TASK INSTRUCTIONS:
Reproduce the records verbatim, beginning at the line that contains "Click the trash can remove drawings icon" and continuing through the last line of the records. Leave the pictures out of your copy.

ENTRIES SUPPLIED:

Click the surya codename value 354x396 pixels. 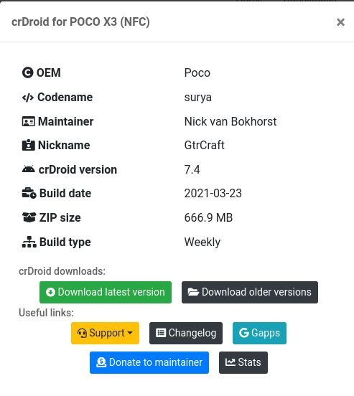pos(197,98)
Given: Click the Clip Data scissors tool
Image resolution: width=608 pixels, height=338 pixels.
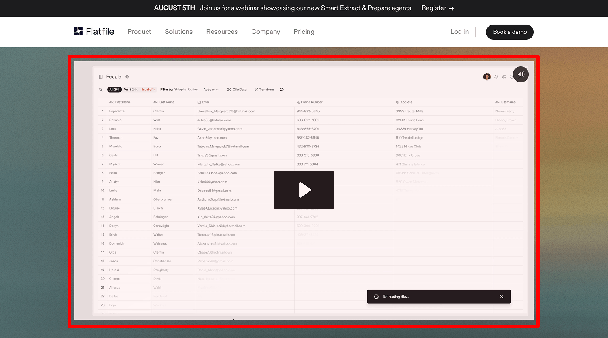Looking at the screenshot, I should tap(236, 90).

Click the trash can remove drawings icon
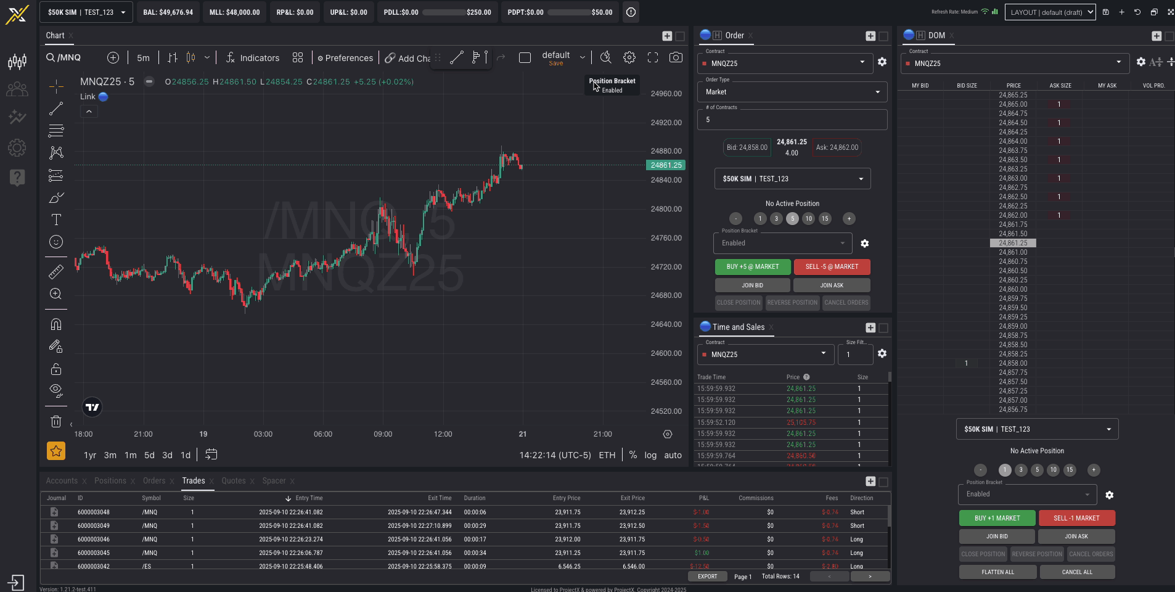point(56,422)
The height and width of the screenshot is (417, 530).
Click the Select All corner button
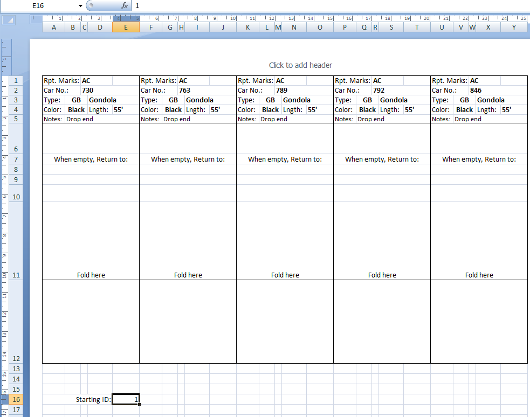[9, 20]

THE COMPLETED TASK:
Click the trash can remove drawings icon
point(56,422)
The height and width of the screenshot is (417, 530).
Click the Select All corner button
[9, 20]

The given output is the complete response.